• _Task to complete_
Could every line below be transcribed exactly, with the pictures dropped?

• _Data under study_
————————

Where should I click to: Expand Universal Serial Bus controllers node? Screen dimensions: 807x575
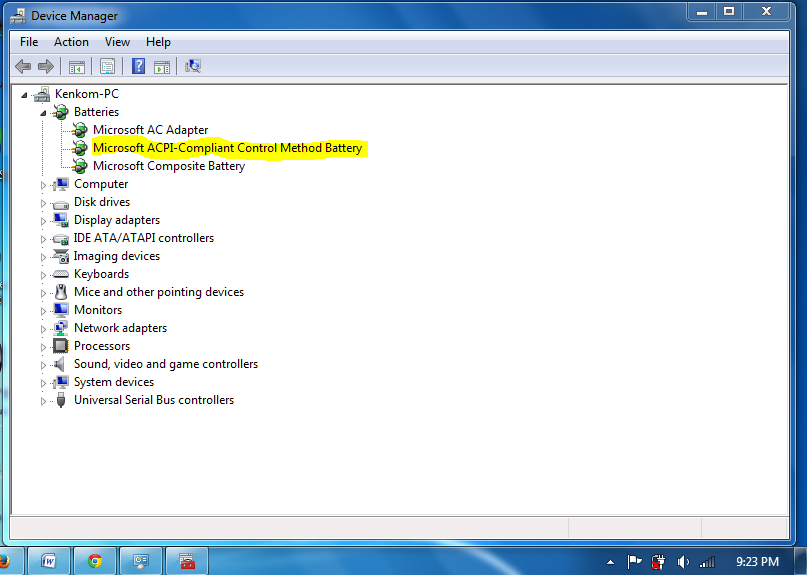coord(44,401)
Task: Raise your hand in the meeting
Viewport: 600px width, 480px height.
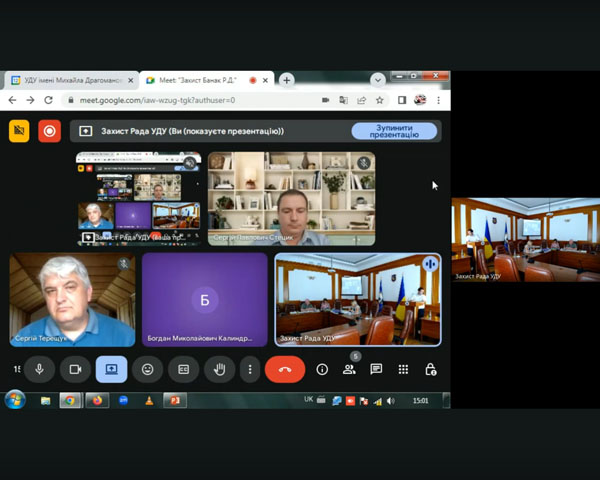Action: (220, 369)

————————

• _Worked solution_
Where should I click to: Expand Universal Serial Bus controllers node? Screen dimensions: 807x575
coord(44,401)
Task: Raise your hand in the meeting
Viewport: 600px width, 480px height.
Action: (220, 369)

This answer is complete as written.